Jake strode in, ready to take a swipe at the brat’s tail for letting Urraca out to wander around in the dark — and found Carrie waiting up for him in the office.
She was dressed again, though her hair was loose down her back. It was straw blond and straight. Her eyes were the blue of a thundercloud. He sighed with impatience when he saw her there. She’d come to lay him out for intimidating her milksop brother, of course. Let her say her piece, then, and get out, so he could go to bed.
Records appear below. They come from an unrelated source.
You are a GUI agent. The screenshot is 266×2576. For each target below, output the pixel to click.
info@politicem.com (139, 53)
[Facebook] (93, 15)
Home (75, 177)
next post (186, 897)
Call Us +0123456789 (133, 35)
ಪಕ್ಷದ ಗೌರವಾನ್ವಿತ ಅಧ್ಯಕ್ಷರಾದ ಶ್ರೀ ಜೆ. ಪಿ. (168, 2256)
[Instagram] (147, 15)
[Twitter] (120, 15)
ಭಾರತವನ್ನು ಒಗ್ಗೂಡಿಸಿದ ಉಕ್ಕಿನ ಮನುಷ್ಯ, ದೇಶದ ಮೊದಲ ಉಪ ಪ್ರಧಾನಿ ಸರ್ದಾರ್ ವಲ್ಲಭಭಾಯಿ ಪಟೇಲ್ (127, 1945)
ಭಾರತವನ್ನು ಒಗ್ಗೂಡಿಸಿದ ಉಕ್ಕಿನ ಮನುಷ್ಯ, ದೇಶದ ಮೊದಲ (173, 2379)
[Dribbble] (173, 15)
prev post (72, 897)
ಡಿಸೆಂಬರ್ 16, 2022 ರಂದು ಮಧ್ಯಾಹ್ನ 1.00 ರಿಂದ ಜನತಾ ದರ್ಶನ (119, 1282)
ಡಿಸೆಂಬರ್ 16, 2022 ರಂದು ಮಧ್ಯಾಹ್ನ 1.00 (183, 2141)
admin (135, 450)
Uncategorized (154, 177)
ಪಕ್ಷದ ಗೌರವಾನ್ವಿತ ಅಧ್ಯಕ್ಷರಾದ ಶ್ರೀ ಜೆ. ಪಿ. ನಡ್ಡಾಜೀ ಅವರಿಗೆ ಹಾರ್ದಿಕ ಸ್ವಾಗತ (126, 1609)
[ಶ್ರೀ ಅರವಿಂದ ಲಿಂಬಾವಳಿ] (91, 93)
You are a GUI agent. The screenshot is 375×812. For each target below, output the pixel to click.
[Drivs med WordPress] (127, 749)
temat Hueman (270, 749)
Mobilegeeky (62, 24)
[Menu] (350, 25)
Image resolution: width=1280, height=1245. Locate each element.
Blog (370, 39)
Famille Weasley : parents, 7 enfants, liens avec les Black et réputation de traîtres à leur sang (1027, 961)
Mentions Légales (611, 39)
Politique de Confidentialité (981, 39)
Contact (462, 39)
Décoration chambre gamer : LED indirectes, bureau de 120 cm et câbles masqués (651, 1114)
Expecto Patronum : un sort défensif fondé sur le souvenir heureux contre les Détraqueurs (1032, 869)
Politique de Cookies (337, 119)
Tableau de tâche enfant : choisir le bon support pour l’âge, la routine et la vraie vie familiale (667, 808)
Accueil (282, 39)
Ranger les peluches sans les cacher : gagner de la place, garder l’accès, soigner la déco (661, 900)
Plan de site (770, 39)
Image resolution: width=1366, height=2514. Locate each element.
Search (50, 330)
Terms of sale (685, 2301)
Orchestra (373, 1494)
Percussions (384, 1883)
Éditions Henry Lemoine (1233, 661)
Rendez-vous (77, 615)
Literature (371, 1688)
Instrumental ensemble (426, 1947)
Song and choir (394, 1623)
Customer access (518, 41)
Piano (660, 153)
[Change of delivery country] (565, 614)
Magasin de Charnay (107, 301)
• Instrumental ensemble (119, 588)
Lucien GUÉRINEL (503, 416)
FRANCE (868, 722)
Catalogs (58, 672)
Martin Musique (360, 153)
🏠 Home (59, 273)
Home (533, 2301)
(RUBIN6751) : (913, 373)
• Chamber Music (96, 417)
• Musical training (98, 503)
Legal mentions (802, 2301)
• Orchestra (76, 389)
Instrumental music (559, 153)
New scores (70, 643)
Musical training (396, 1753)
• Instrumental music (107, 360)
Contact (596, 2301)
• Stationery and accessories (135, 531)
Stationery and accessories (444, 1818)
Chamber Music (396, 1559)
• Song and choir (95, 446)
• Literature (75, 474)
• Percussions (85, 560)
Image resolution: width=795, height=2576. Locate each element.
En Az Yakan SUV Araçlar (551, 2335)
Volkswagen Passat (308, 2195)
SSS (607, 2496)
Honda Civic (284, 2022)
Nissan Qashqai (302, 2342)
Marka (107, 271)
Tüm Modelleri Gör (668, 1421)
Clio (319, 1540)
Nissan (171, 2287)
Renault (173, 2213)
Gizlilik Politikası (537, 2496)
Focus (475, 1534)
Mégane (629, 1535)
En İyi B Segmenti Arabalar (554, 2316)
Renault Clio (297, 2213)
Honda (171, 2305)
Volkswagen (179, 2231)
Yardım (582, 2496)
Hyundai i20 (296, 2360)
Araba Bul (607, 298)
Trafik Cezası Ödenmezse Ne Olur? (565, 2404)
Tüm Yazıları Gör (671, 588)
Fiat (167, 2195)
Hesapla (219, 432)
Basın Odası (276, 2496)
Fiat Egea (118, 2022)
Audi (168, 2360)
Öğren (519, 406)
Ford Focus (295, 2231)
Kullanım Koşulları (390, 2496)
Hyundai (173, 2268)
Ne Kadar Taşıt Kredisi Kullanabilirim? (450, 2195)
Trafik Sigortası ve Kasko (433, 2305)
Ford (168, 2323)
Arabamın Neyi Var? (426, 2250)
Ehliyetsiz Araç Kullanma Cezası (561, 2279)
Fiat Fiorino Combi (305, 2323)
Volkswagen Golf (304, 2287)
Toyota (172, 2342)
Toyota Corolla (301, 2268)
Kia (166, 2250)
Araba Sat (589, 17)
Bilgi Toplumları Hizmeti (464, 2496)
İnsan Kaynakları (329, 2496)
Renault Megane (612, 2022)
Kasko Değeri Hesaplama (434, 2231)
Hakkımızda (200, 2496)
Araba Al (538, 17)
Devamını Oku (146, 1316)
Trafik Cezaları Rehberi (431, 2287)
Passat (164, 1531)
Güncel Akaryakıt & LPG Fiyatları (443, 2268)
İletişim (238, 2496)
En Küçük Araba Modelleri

She had a knitting bag at her feet. She bent over it silently and brought out a yellow, sweat-stained chamois belt sewed all around with firmly packed, snapped-down pockets. She stood up and offered it to him. He took it, too surprised to speak.
‘It’s all there,’ she said. ‘Though of course you’ll want to count it to be sure. And while I’m here—’ She fished a small purse out of the bag and took a fold of bills from it.
‘Twenty-five dollars. Half a month’s pay. Now we’re even. Except for my apologies, naturally. You have them. Now you’re through here. You may go any time you like, any way you like. Tonight, if you choose. Don’t worry about the children. Not that you would. I’ll take care of them.’